* **Information supplied**:

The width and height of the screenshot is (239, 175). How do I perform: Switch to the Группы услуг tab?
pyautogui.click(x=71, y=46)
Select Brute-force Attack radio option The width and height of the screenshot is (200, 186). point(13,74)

==

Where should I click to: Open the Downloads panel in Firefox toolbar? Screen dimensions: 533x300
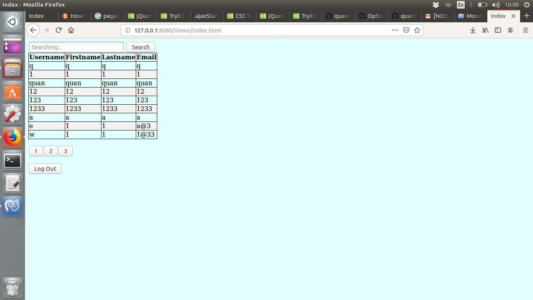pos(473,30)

---

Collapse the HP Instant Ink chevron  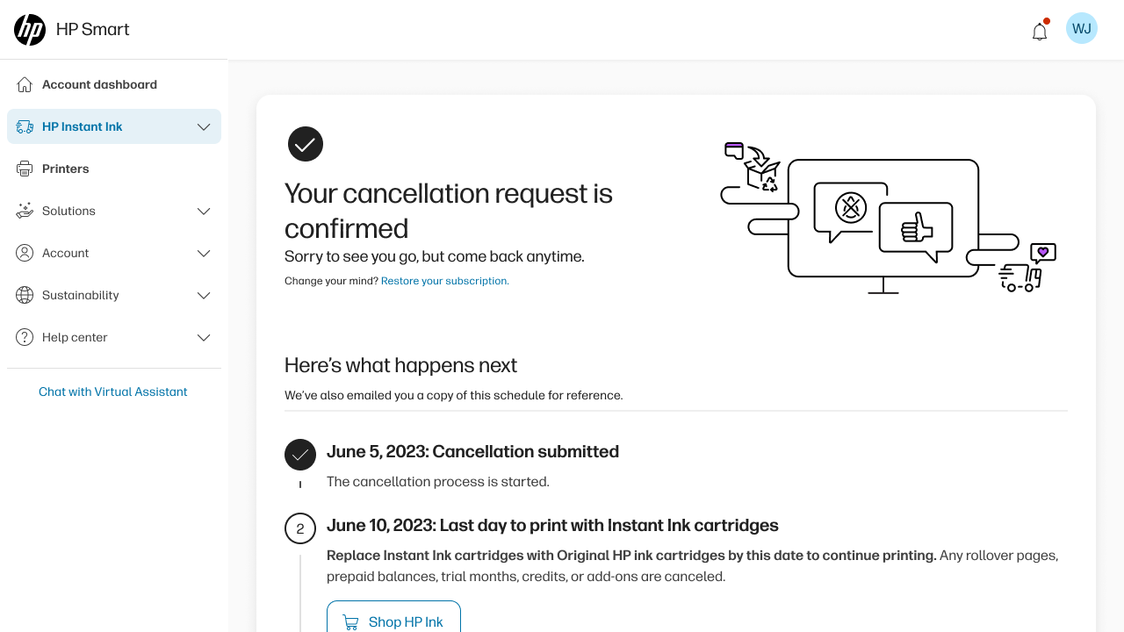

* **What you have to do**:
Repeat, character for character, the lines of the material above from the line with "The width and height of the screenshot is (239, 175)." through the line with "Select Brute-force Attack".

* **Task answer**:
The width and height of the screenshot is (239, 175). How do I perform: Switch to the Группы услуг tab?
pyautogui.click(x=71, y=46)
Select Brute-force Attack radio option The width and height of the screenshot is (200, 186). point(13,74)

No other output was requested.